Collection entries

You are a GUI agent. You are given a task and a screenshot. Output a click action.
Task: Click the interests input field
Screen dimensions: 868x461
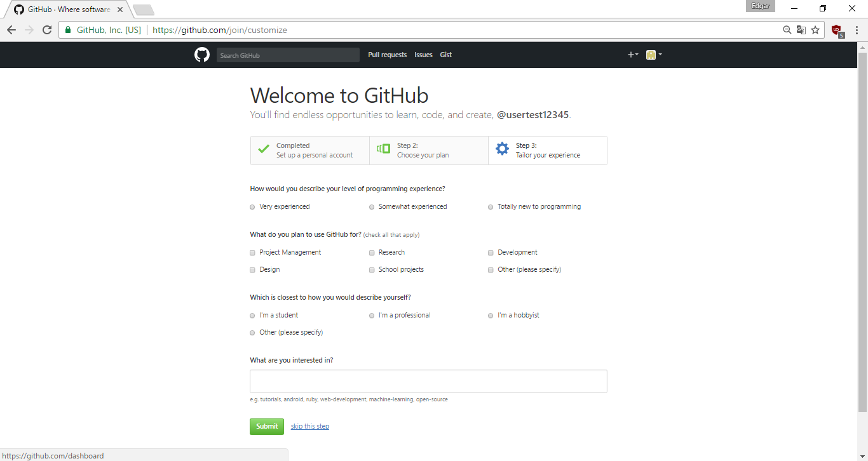click(x=428, y=381)
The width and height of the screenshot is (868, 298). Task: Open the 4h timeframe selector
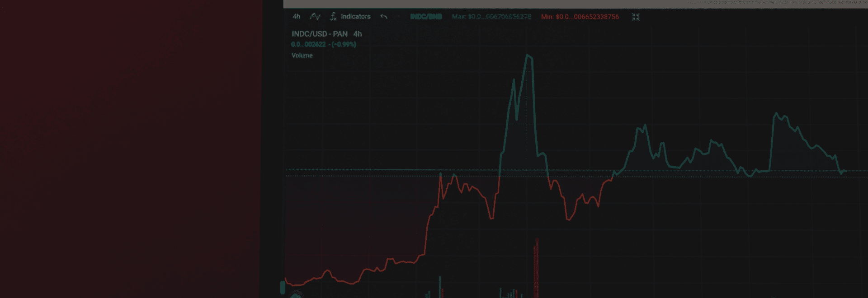(x=296, y=17)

What you need to do: What is needed is an exact printout of all the entries, without the pictures.

Solution to the exercise:
You are a GUI agent. You are given a task and a screenshot. Output a click action.
Task: Click the interests input field
Screen dimensions: 868x461
click(x=428, y=381)
The width and height of the screenshot is (868, 298). Task: Open the 4h timeframe selector
(x=296, y=17)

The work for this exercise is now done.